In our study, individuals with COVID-19 were more inactive in the long term than healthy individuals. Similarly, a study showed that adults who recovered from mild to moderate COVID-19 decreased physical activity in the medium term [22]. These results showed that the decrease in physical activity after COVID-19 is a long-term problem. Various strategies to increase physical activity should be applied to improve general health and reduce the effects on pulmonary function, musculoskeletal system, cardiovascular, and psychological factors in individuals after COVID-19 [44]. Recent studies have shown that enduring physical activity and exercise training improve cardiovascular fitness, respiratory parameters, and general health in post-COVID-19 [45,46,47].

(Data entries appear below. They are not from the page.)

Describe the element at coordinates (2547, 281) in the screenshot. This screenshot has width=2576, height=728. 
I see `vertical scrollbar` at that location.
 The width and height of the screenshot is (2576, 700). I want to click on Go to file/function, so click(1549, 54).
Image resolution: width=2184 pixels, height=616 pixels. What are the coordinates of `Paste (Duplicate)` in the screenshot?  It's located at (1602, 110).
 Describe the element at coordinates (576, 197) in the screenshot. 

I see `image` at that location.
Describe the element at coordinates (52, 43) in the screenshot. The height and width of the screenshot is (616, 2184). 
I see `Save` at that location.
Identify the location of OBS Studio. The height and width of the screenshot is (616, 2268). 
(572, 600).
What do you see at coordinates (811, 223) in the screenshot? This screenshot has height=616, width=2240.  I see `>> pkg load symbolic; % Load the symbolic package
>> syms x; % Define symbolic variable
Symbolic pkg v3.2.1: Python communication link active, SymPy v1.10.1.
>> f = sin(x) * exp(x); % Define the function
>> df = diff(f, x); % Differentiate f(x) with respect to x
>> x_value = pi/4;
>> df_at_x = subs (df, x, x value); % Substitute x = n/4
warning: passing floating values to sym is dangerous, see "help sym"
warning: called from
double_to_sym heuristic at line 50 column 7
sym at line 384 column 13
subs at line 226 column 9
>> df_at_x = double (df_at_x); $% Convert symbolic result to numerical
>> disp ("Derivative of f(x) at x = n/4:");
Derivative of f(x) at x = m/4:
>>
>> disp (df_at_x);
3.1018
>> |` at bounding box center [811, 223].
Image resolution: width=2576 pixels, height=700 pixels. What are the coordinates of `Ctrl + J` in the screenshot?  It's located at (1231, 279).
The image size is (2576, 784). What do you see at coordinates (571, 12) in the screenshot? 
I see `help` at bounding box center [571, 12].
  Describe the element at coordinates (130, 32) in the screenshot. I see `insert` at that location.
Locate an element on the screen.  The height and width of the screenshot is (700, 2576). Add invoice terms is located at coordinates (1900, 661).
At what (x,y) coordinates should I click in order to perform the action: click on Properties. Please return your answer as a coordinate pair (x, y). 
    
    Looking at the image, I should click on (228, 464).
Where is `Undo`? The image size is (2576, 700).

This study has limitations. First of all, post-COVID-19 patients were recruited from a single center. Another limitation is the lack of data on healthy controls because all controls were evaluated during a pandemic and those may all possibly be affected during a pandemic. In addition, the assessment of exercise capacity and physical activity with objective methods, such as pedometers and accelerometers would provide more detailed and accurate information.

Conclusion

The present study indicated that young individuals with mild COVID-19, with preserved lung function, have long-term muscle weakness, respiratory and lower extremity muscle weakness, and decreased physical activity and upper extremity muscle strength. In addition, persistent symptoms such as dyspnea, fatigue, and cough may cause functional limitations in individuals in the long term, even after mild disease. All these symptoms may also adversely restrict physical activity levels. Therefore, a comprehensive evaluation should be considered to identify dysfunction in patients with mild post-COVID-19. The effects of respiratory, peripheral muscle training, and physical activity counselling should be investigated in patients after mild COVID-19, even in the long term.